» **Assignment**
Copy exactly the lines from the one containing "Click the Hide From Menu label" through the last line of the records, both included, and nothing more.

» **Stored records**

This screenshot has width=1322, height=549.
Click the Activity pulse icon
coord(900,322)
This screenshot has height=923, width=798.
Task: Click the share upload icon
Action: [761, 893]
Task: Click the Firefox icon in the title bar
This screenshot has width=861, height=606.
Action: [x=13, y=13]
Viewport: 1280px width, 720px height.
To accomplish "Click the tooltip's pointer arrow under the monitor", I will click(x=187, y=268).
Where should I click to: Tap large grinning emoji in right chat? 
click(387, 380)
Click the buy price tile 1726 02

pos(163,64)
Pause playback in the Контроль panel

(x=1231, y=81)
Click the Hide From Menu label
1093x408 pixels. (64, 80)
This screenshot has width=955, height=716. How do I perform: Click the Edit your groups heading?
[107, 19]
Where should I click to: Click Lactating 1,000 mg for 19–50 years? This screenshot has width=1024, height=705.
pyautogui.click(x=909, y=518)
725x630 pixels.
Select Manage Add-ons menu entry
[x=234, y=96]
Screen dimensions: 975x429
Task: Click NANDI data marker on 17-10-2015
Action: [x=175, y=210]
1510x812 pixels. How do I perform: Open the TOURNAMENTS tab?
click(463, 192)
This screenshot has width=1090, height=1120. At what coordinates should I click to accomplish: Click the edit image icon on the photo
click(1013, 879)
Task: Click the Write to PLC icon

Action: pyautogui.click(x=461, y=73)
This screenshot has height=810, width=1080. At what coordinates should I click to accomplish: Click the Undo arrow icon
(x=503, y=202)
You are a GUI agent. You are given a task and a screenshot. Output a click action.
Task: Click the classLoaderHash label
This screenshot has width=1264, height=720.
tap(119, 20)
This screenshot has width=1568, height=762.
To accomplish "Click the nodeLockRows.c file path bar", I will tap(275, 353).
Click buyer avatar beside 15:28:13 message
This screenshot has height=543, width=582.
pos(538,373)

» **Answer space**
Click the Hide From Menu label
1093x408 pixels. (64, 80)
This screenshot has width=955, height=716. How do I perform: Click the Edit your groups heading?
[107, 19]
Where should I click to: Click Lactating 1,000 mg for 19–50 years? This screenshot has width=1024, height=705.
pyautogui.click(x=909, y=518)
725x630 pixels.
Select Manage Add-ons menu entry
[x=234, y=96]
Screen dimensions: 975x429
Task: Click NANDI data marker on 17-10-2015
Action: [x=175, y=210]
1510x812 pixels. How do I perform: Open the TOURNAMENTS tab?
click(463, 192)
This screenshot has width=1090, height=1120. At what coordinates should I click to accomplish: Click the edit image icon on the photo
click(1013, 879)
Task: Click the Write to PLC icon

Action: pyautogui.click(x=461, y=73)
This screenshot has height=810, width=1080. At what coordinates should I click to accomplish: Click the Undo arrow icon
(x=503, y=202)
You are a GUI agent. You are given a task and a screenshot. Output a click action.
Task: Click the classLoaderHash label
This screenshot has width=1264, height=720.
tap(119, 20)
This screenshot has width=1568, height=762.
To accomplish "Click the nodeLockRows.c file path bar", I will tap(275, 353).
Click buyer avatar beside 15:28:13 message
This screenshot has height=543, width=582.
pos(538,373)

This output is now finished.